(Adds context, details on Sparton deal, results; shares)
March 5 (Reuters) - Ultra Electronics said on Monday it terminated the $234 million acquisition of Sparton Corp due to anti-trust concerns raised by the U.S. Department of Justice, sending the British defence contractor shares down 17 percent.
Ultra Electronics said in July that it would buy Sparton, which makes anti-submarine warfare devices used by the U.S. Navy, to create a major supplier in underwater warfare, including to the U.S. Department of Defense.
Following a delay in DoJ approval, which Ultra Electronics disclosed in September, the companies mutually decided to terminate the acquisition on Monday, the UK firm said in a statement.
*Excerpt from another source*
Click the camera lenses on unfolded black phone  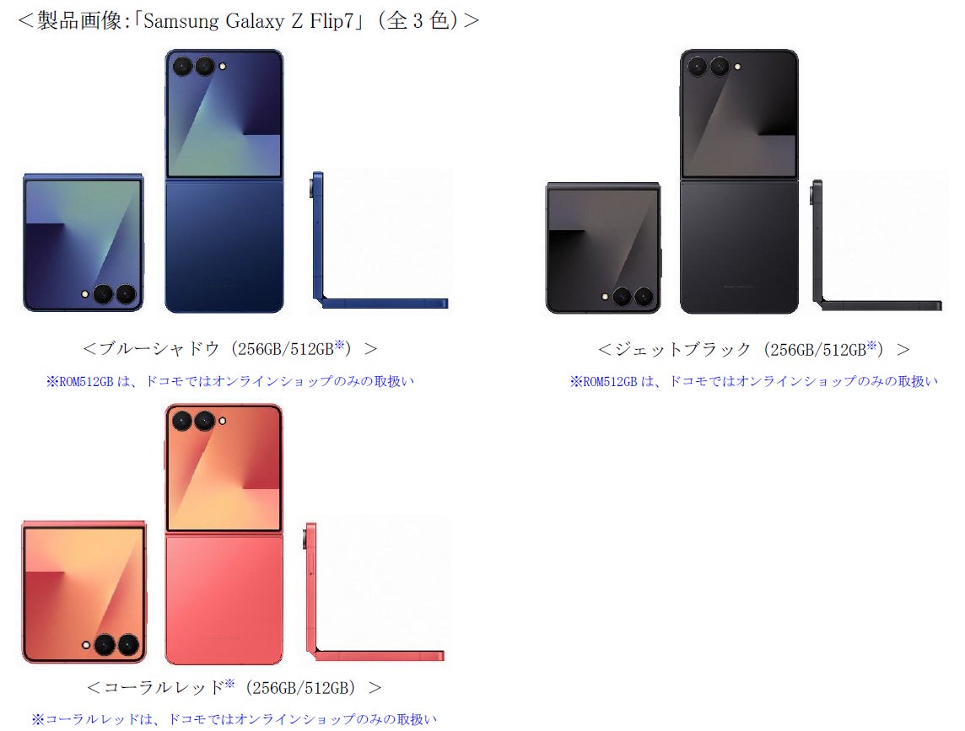(x=709, y=66)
Shares of Ultra Electronics were down as much as 19 percent, making it the biggest percentage loser on the FTSE midcap index.
Ultra Electronics had previously reached an agreement with the DoJ on time targets for further document submission and also on the time limits for the DoJ's discovery and decision-making after the department sought additional information under the Hart-Scott-Rodino Antitrust Improvements Act.
"Ultra had believed that by maintaining two production sites and R&D teams the DoJ would approve the merger, but this was not the case," Investec analysts said in a client note.
Ultra Electronics also said underlying operating profit fell to 120.1 million pounds ($165.5 million) for the year ended Dec. 31, from 131.1 million pounds a year earlier, bogged down by lower defence orders in the UK.
"The Sparton news is likely to overshadow the results, which are as expected in profit terms," Investec analysts added.
Ultra Electronics reiterated its expectations to make modest progress in underlying revenue and operating profit at constant currencies in 2018.